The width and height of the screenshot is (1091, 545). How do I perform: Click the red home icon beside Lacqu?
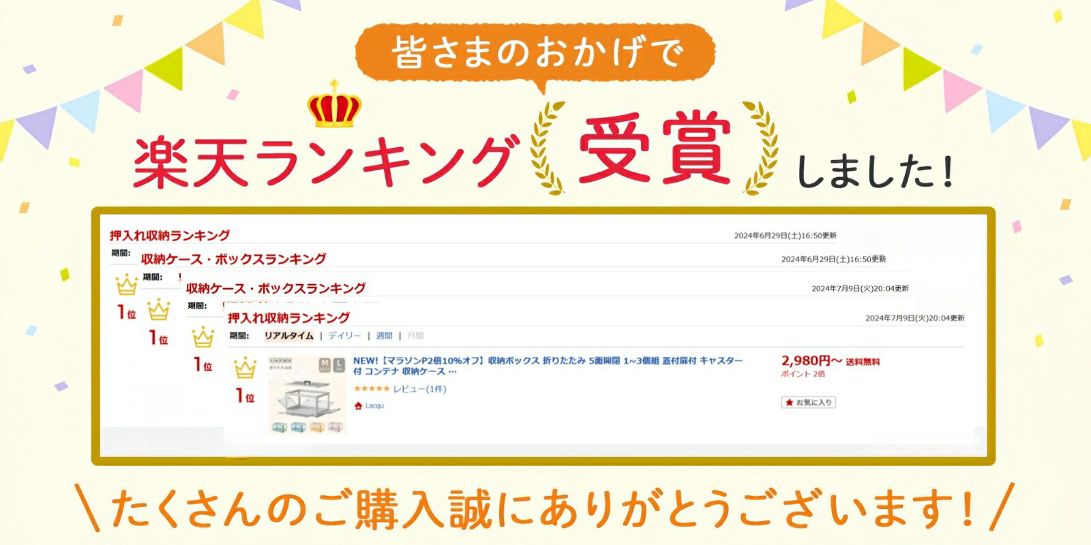[x=358, y=405]
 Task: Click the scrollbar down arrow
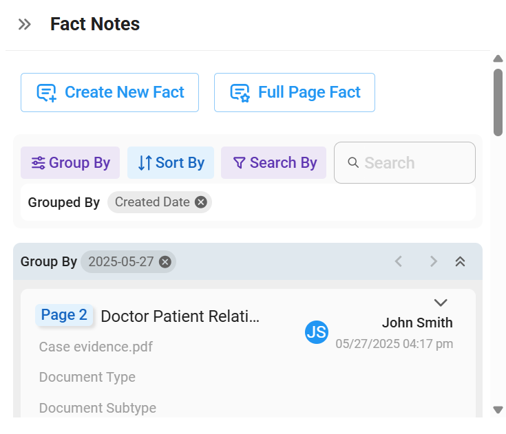pyautogui.click(x=498, y=409)
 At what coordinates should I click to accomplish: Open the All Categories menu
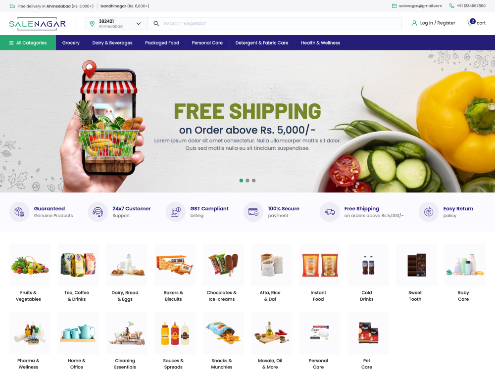[x=28, y=43]
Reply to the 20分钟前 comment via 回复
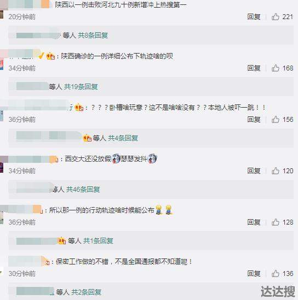This screenshot has width=298, height=300. 254,17
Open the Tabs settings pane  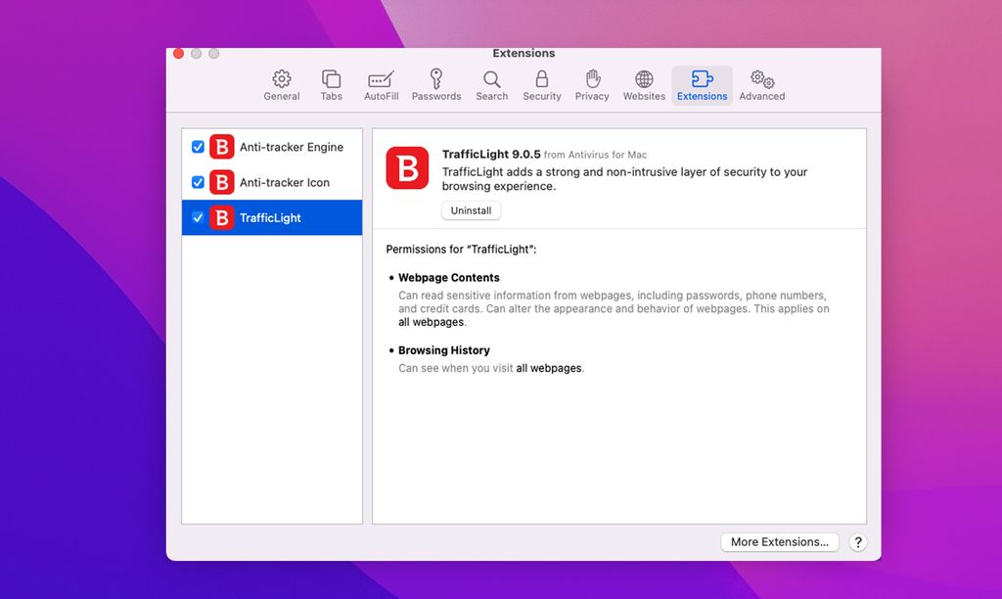coord(331,84)

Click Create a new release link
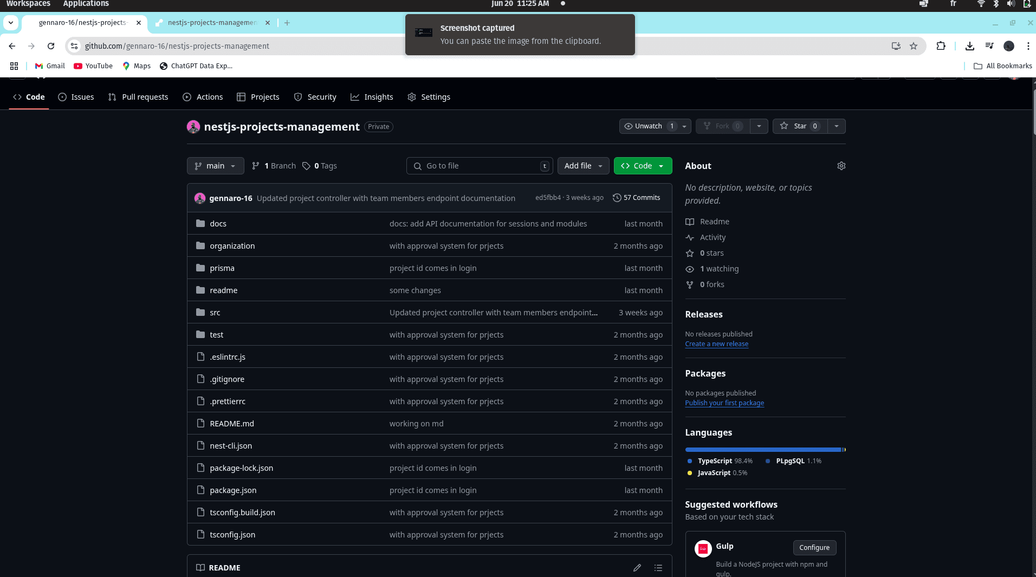(x=716, y=344)
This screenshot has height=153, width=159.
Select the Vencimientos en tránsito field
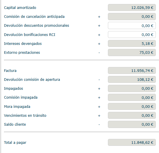[x=132, y=115]
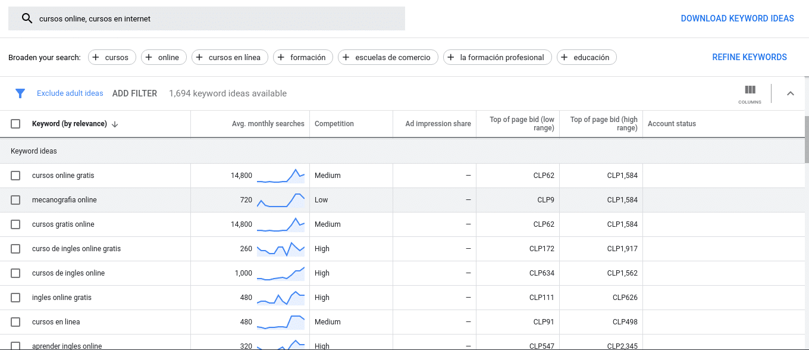Check the 'cursos de ingles online' row
The image size is (809, 350).
pyautogui.click(x=15, y=273)
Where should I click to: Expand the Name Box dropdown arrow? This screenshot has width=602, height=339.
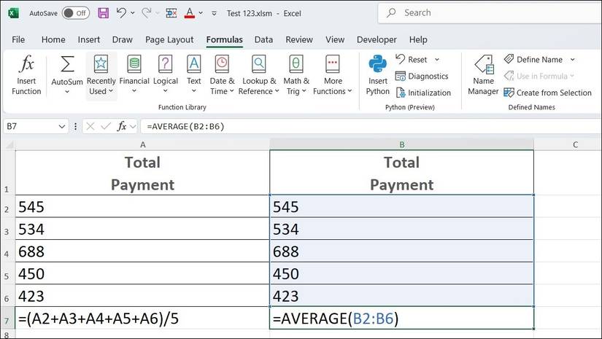click(61, 126)
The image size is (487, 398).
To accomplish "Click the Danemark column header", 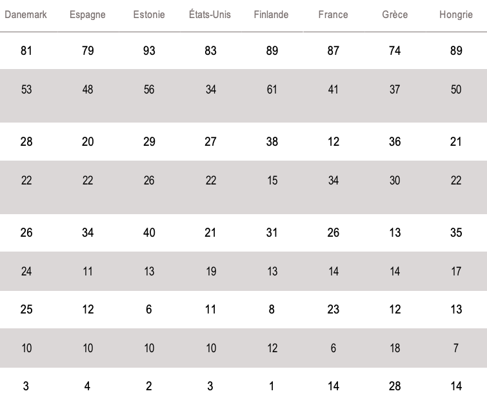I will (x=26, y=15).
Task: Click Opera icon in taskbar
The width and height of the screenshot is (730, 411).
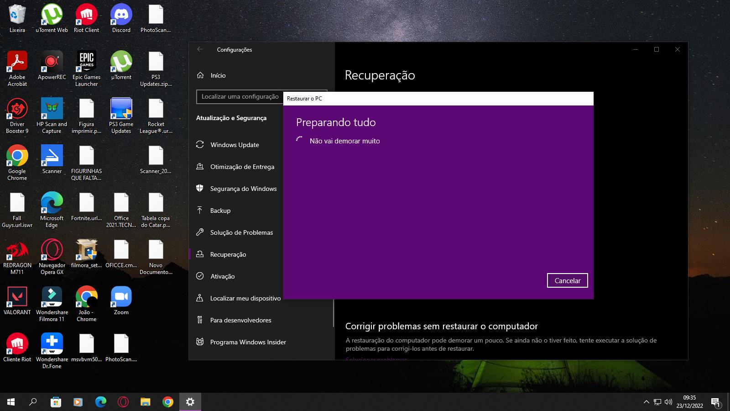Action: click(x=123, y=402)
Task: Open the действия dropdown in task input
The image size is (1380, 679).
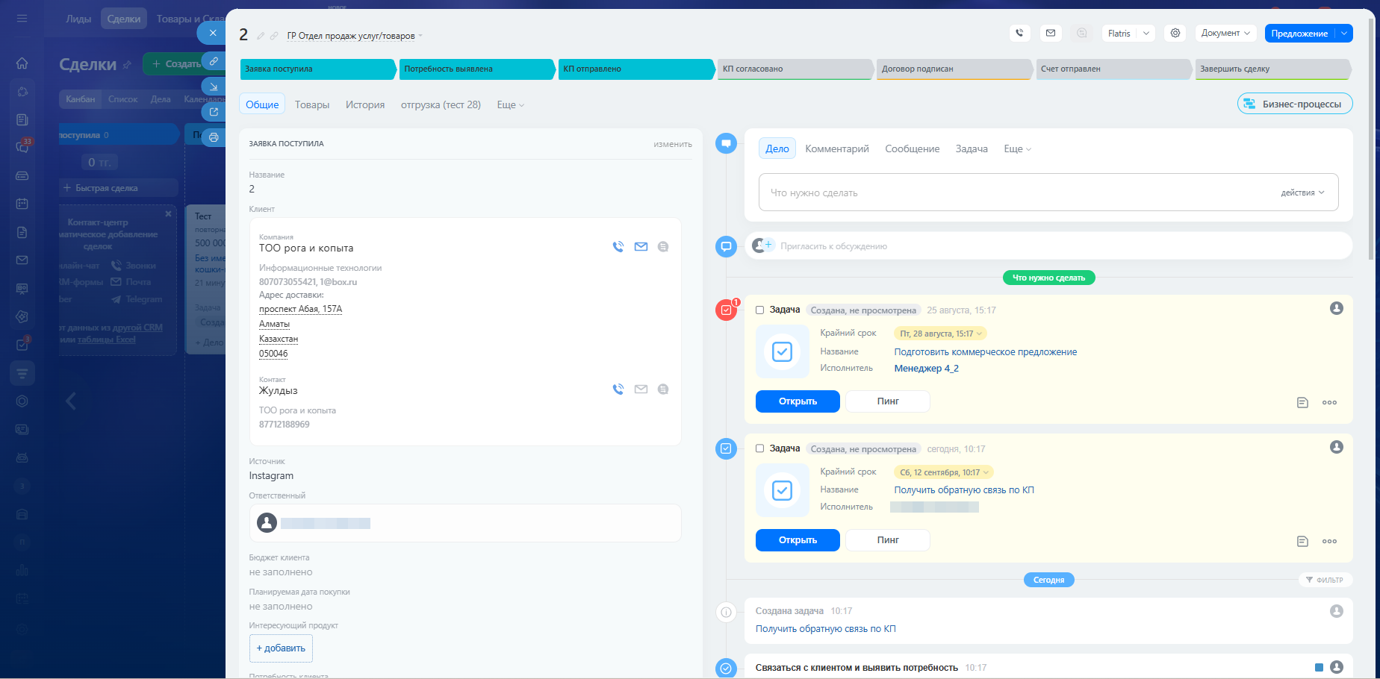Action: (x=1302, y=193)
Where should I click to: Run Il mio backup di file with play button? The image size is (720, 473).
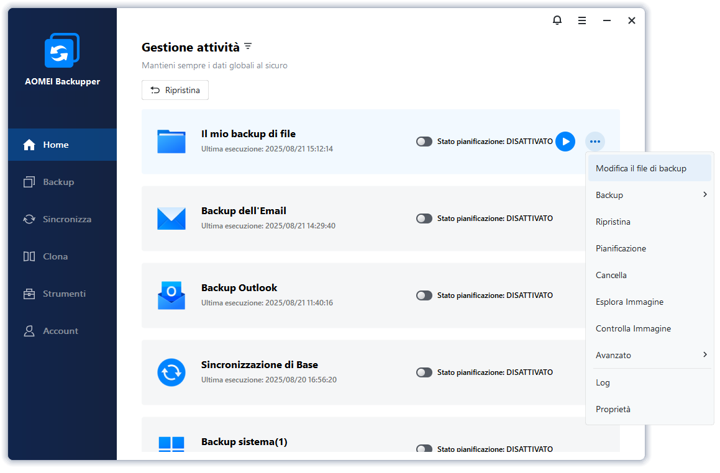565,142
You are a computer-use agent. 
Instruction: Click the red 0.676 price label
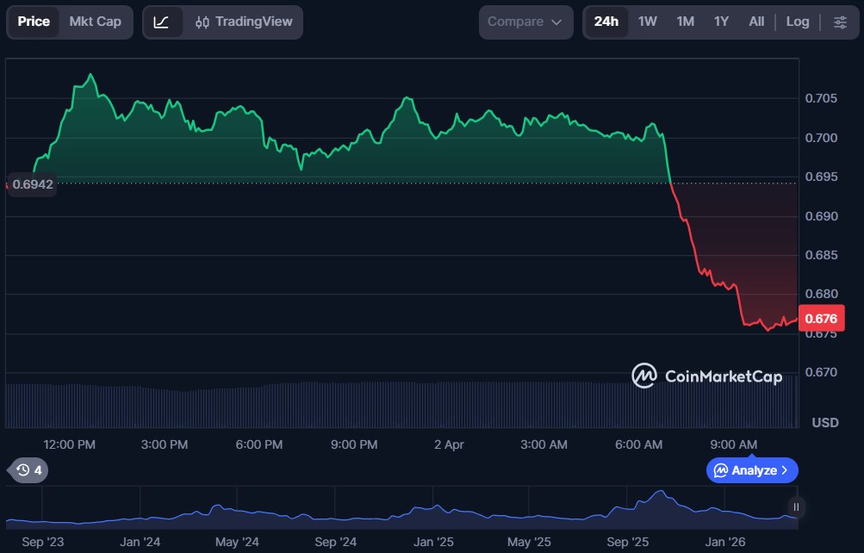click(x=820, y=318)
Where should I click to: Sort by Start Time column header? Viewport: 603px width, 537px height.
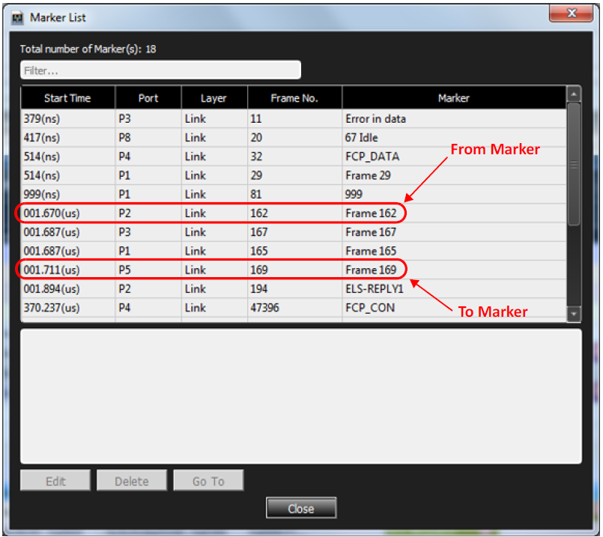[67, 98]
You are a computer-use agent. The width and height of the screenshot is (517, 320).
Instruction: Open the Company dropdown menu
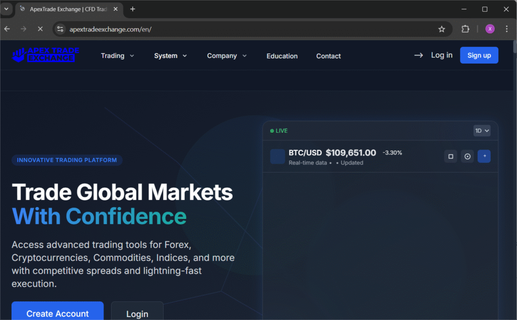(226, 56)
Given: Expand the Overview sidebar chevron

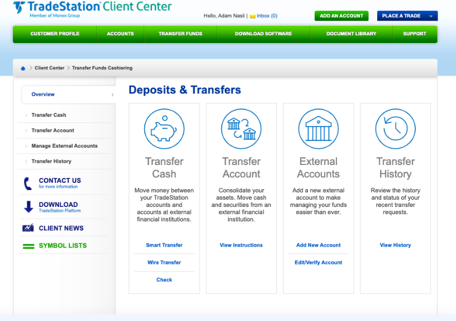Looking at the screenshot, I should (112, 95).
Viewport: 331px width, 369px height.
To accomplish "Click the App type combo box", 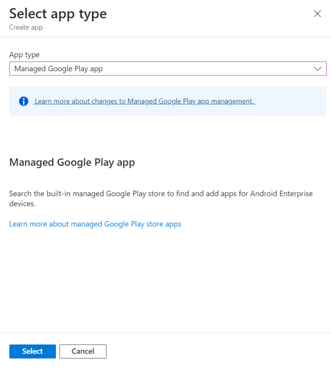I will pos(168,68).
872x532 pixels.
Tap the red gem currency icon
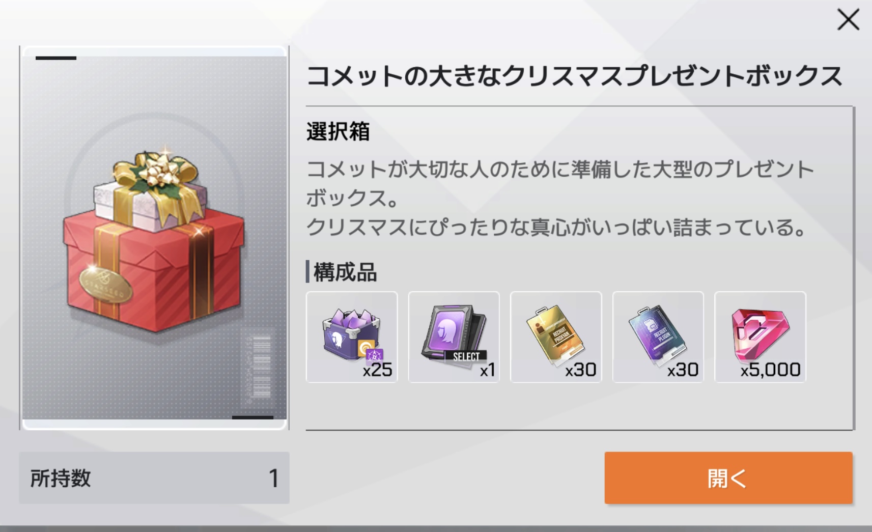tap(760, 337)
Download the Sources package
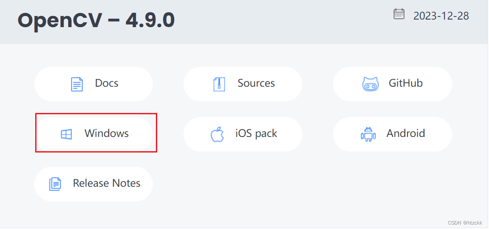This screenshot has height=229, width=489. pyautogui.click(x=243, y=84)
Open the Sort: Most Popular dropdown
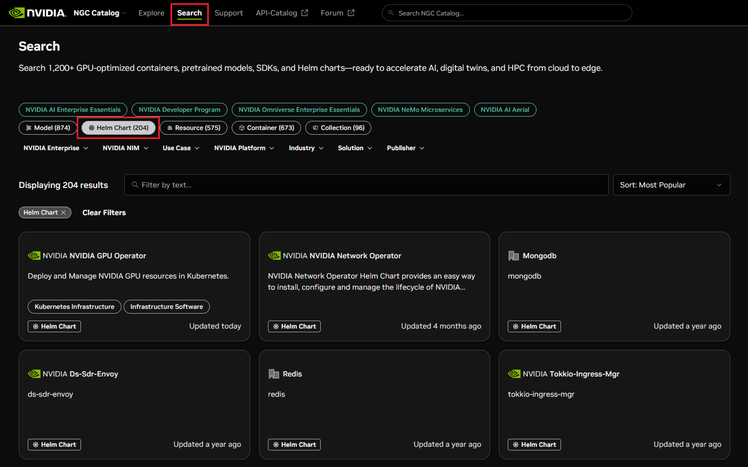748x467 pixels. click(x=671, y=185)
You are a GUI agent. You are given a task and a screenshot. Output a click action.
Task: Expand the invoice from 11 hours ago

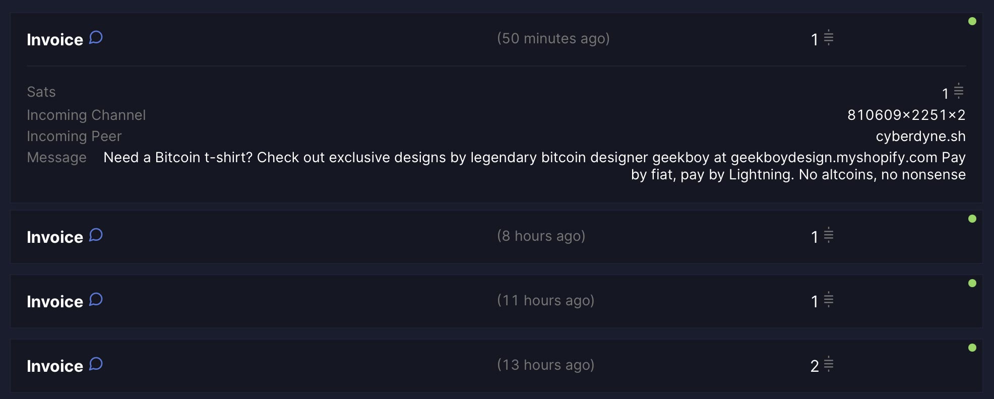pyautogui.click(x=496, y=301)
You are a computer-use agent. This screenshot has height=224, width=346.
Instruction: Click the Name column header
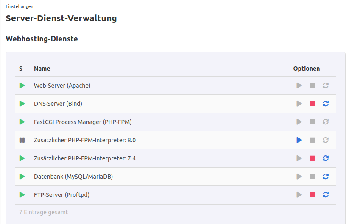pyautogui.click(x=42, y=69)
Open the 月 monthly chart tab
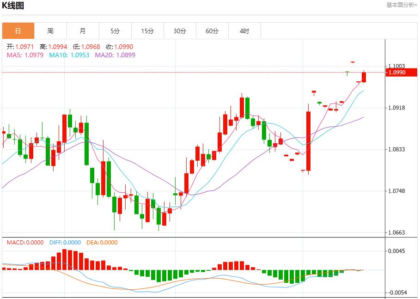This screenshot has height=299, width=420. [x=83, y=31]
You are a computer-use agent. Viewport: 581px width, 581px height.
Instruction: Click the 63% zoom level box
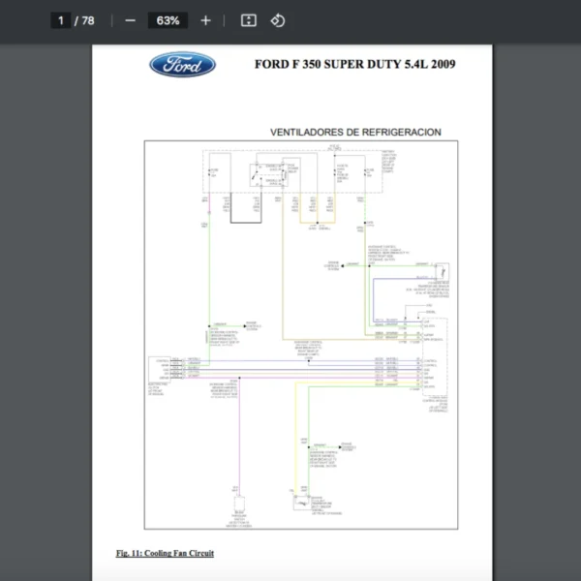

______________________________

> **Exercise directions**
Going through the lines above one by one, tally those with the word "computer" and give only the total.

> **Your solution**
4